§ EXERCISE GOAL
Write out exactly the lines below starting at the one containing "Task: Click the Add Condition button" and ending at the one containing "This screenshot has width=589, height=315.". Omit every picture.

Stored items:
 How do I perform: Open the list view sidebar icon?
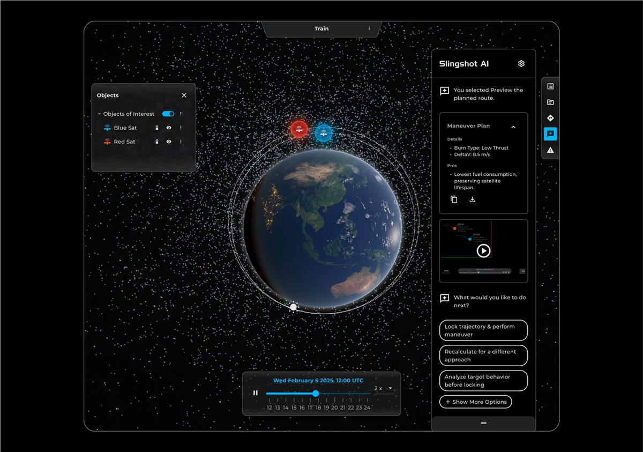pos(550,86)
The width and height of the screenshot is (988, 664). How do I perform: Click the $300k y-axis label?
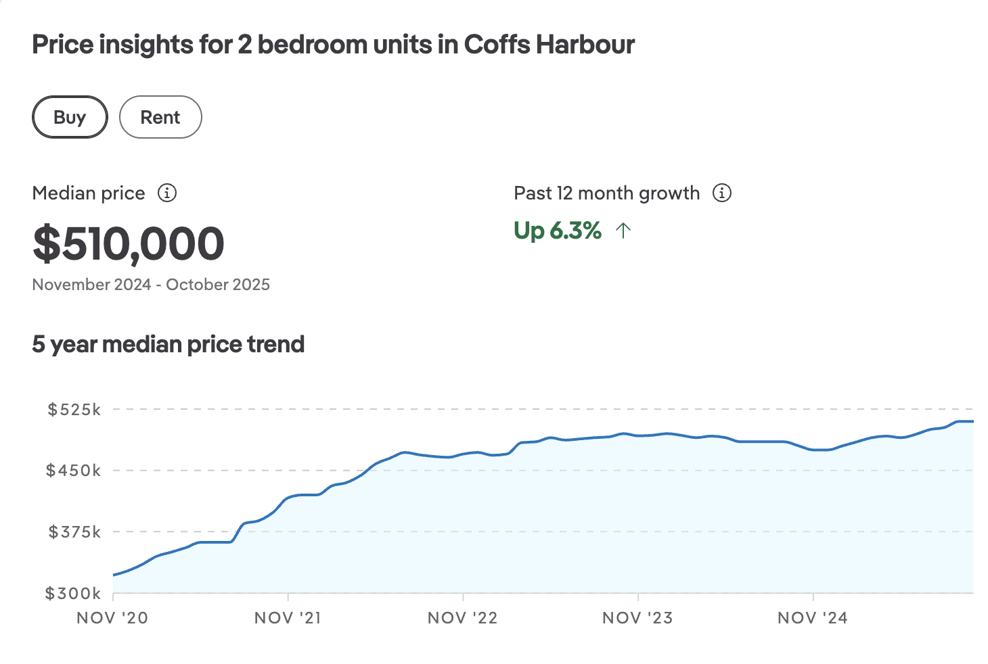(x=73, y=594)
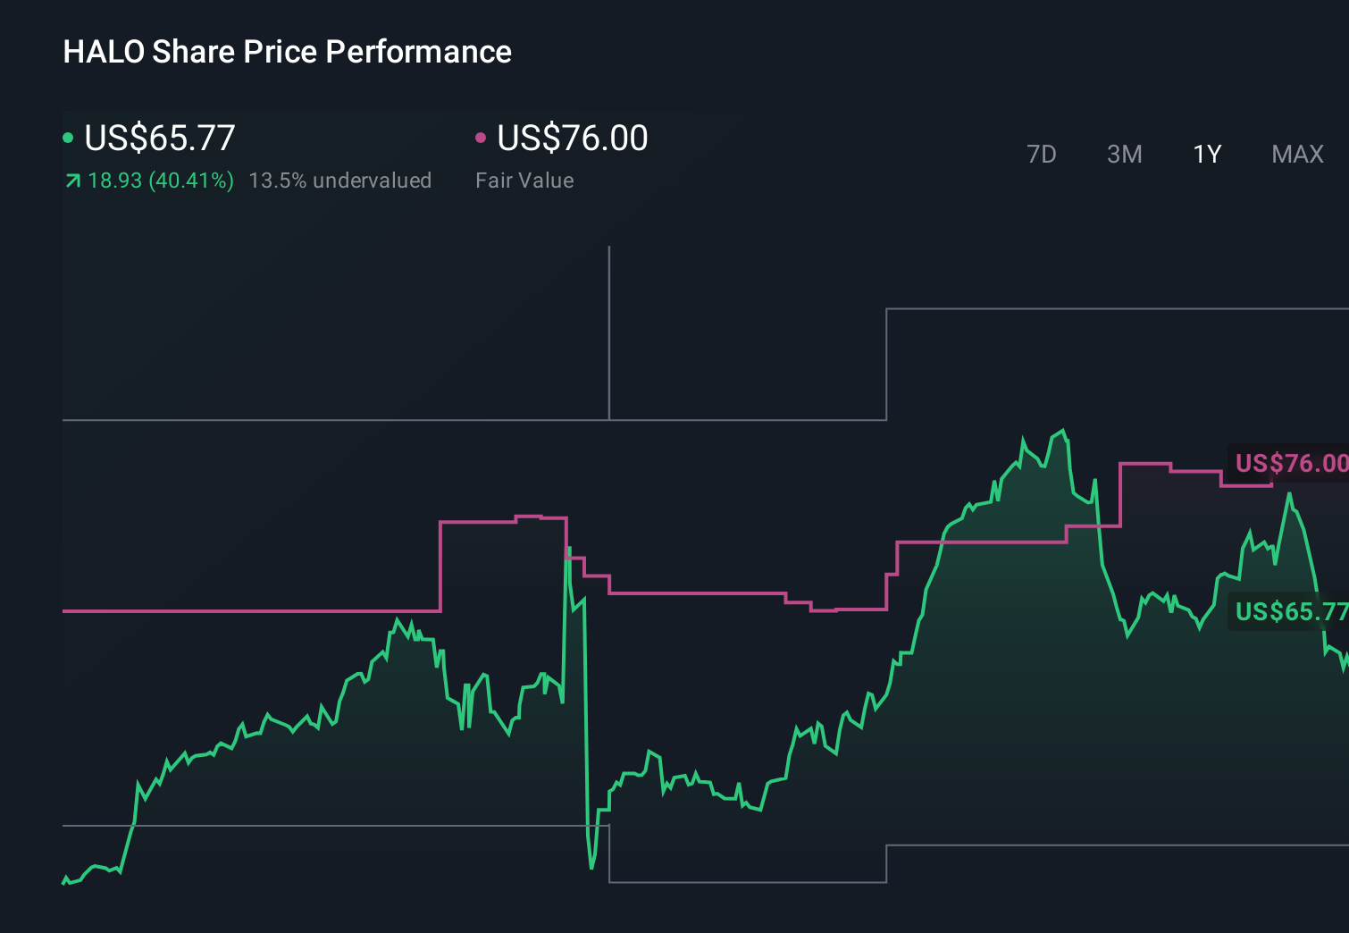Viewport: 1349px width, 933px height.
Task: Click the Fair Value label text
Action: 525,180
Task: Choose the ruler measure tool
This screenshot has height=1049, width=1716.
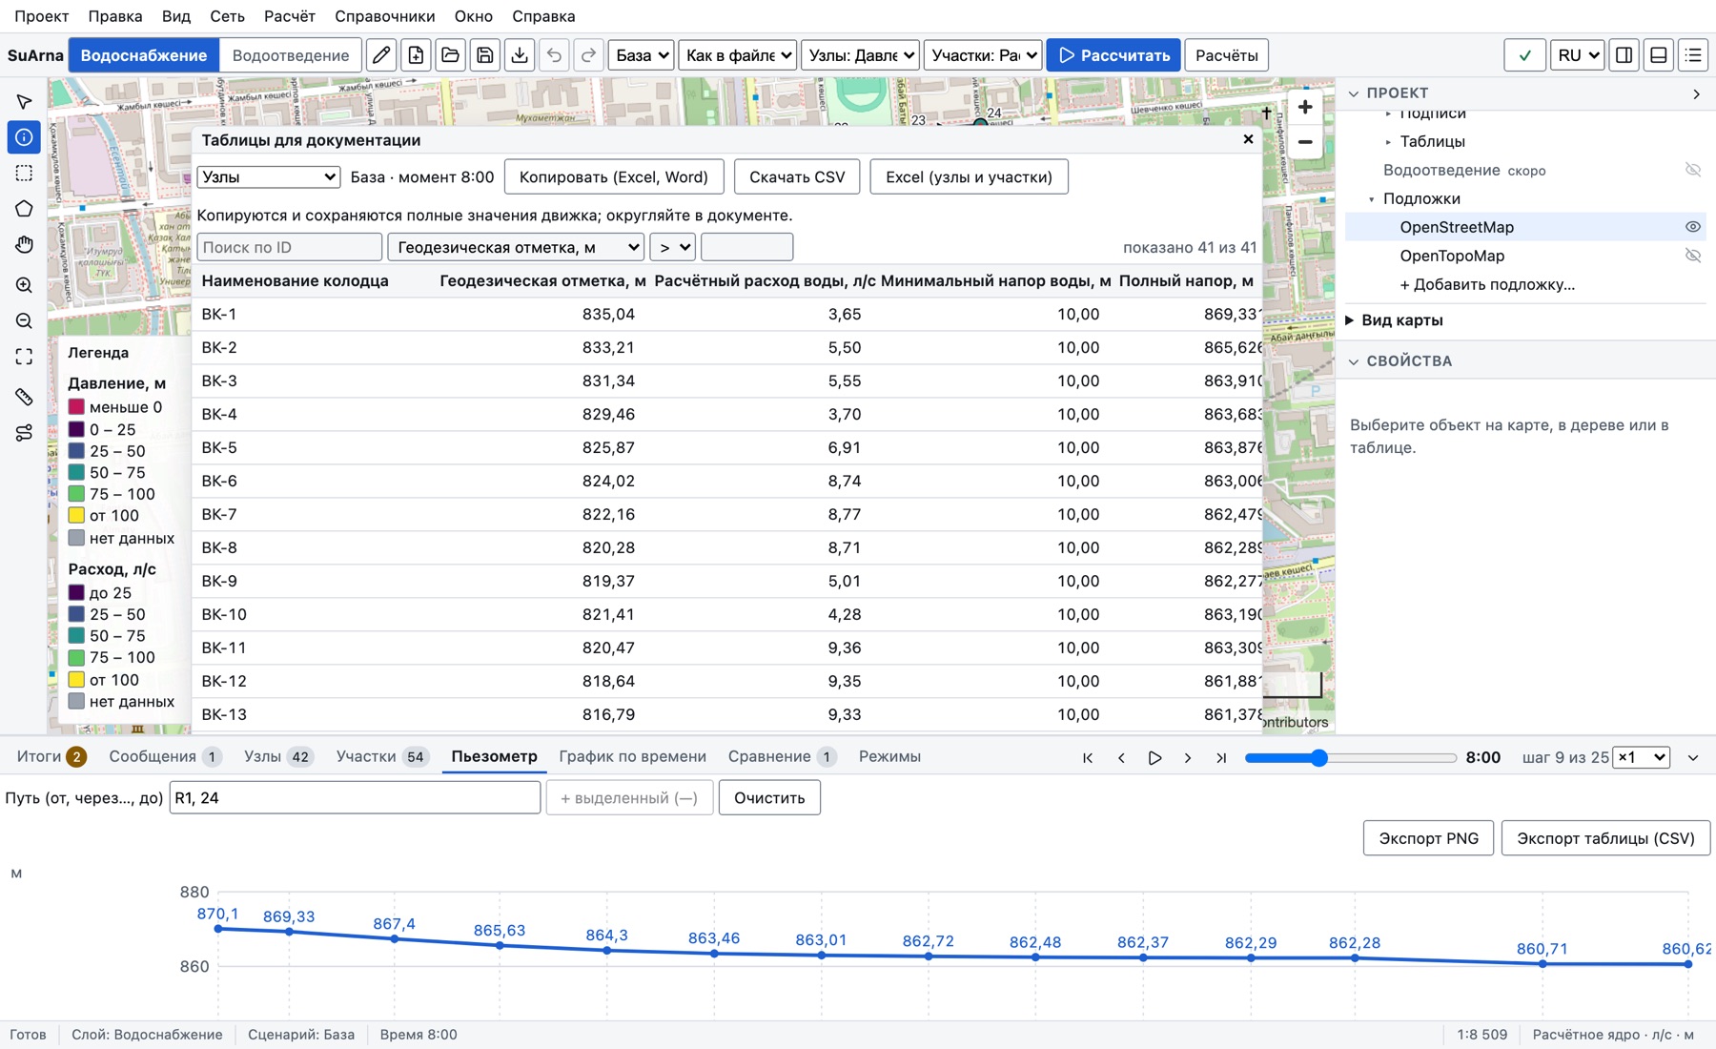Action: click(x=24, y=397)

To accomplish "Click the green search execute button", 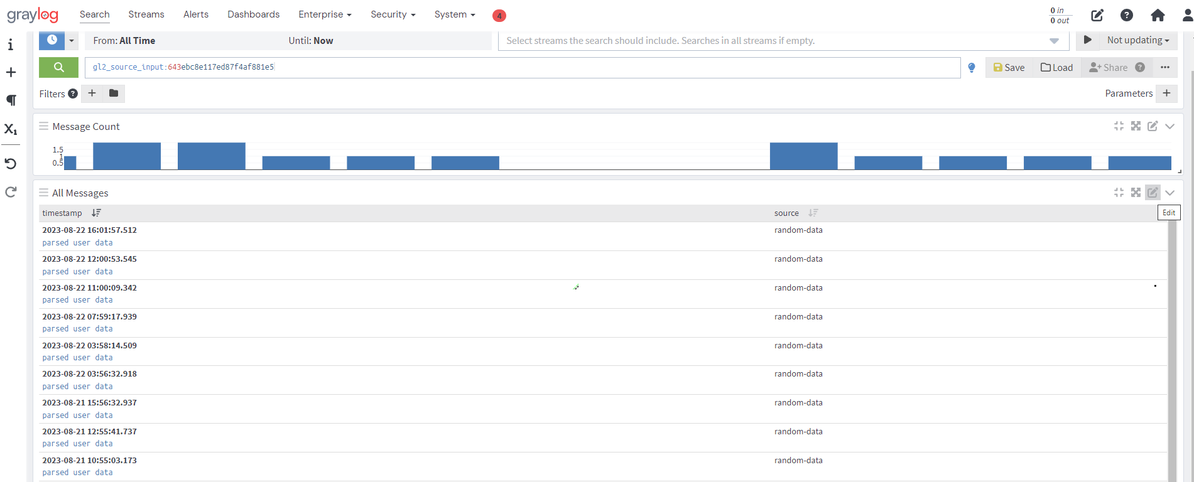I will [x=58, y=68].
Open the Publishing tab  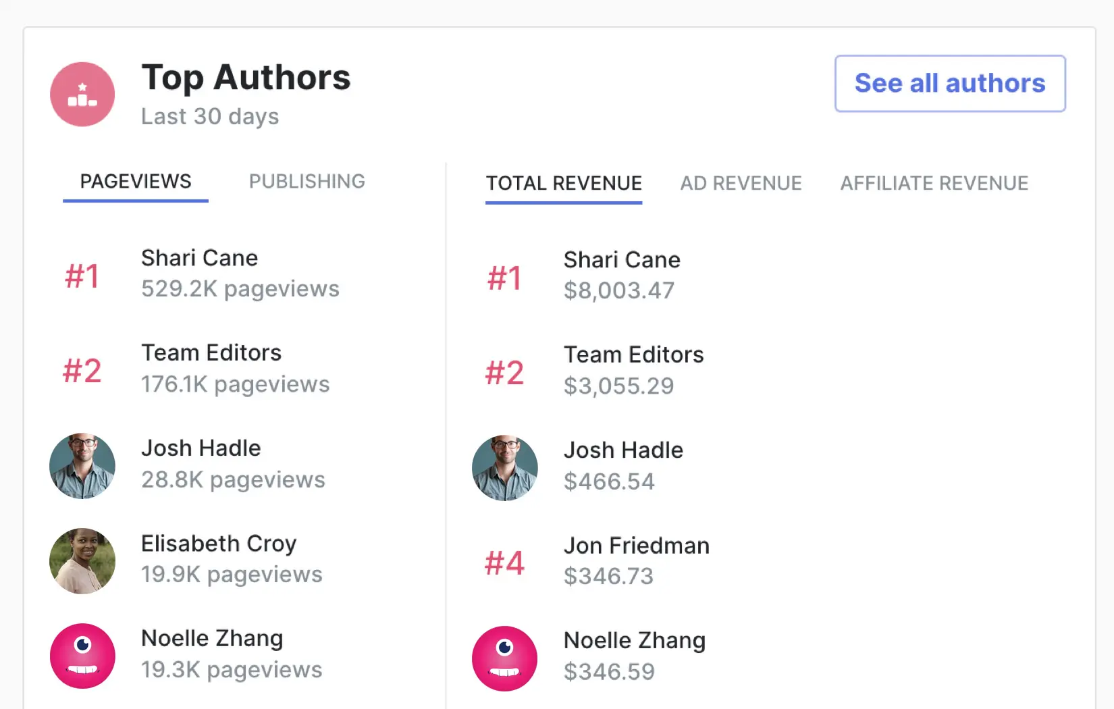pos(307,182)
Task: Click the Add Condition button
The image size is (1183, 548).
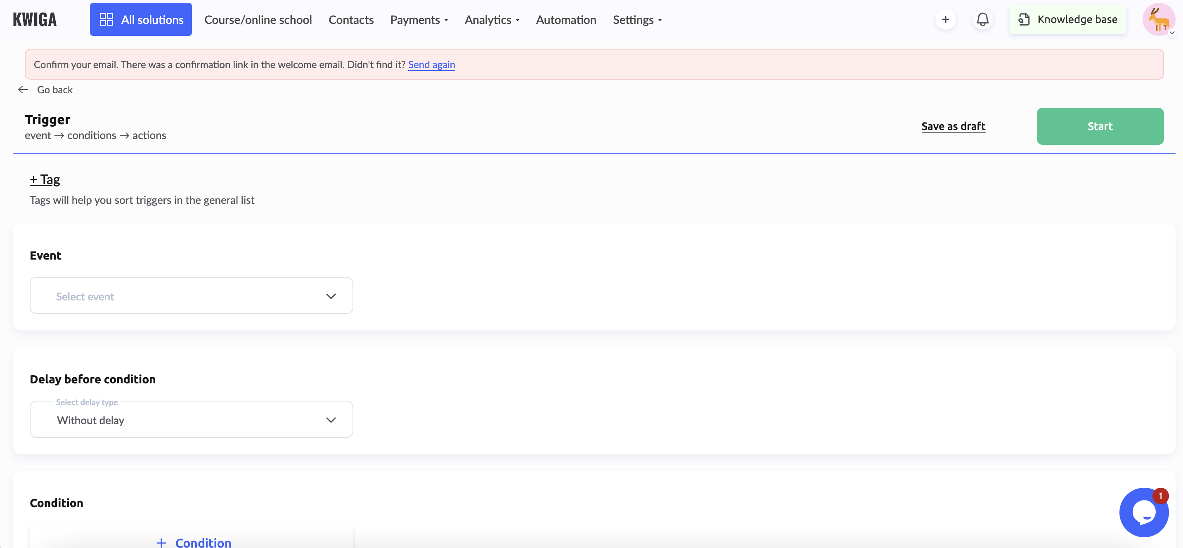Action: coord(192,542)
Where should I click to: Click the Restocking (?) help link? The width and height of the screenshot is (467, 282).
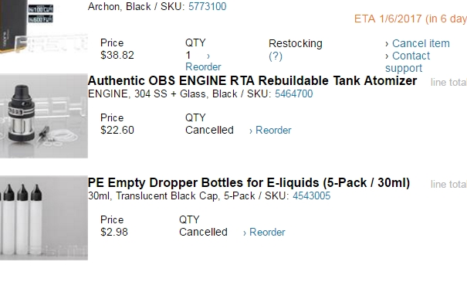pyautogui.click(x=276, y=56)
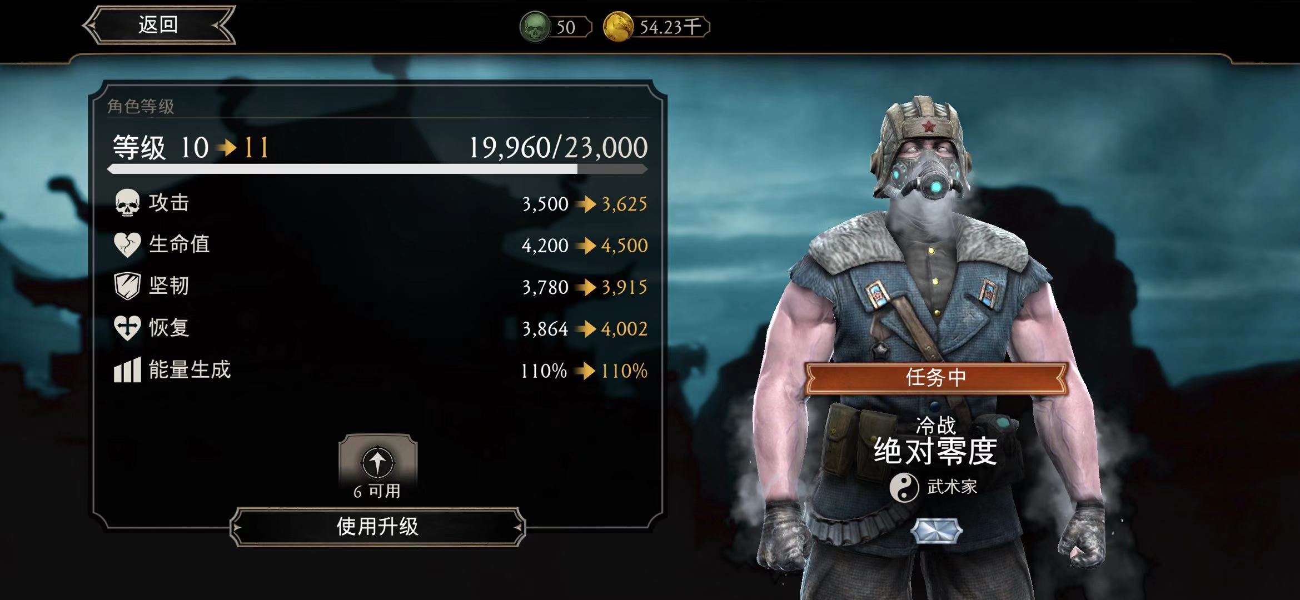
Task: Tap the gold dragon coin icon
Action: pos(619,27)
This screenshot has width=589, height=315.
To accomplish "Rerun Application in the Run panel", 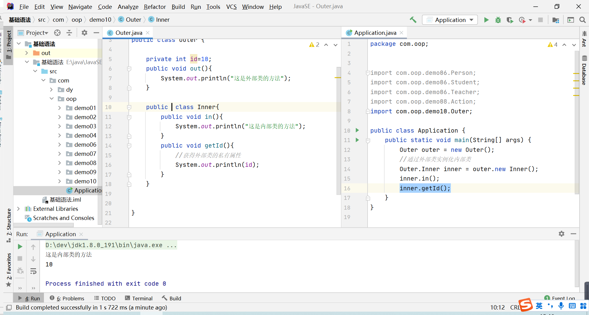I will pyautogui.click(x=20, y=247).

§ RESULT FOR THIS EXERCISE
Task: Click the Add Condition button
The image size is (1183, 548).
Action: coord(192,542)
Where should I click to: Click the Restocking (?) help link? The width and height of the screenshot is (467, 282).
pyautogui.click(x=276, y=56)
Task: Tap the gold dragon coin icon
Action: pos(619,27)
This screenshot has width=589, height=315.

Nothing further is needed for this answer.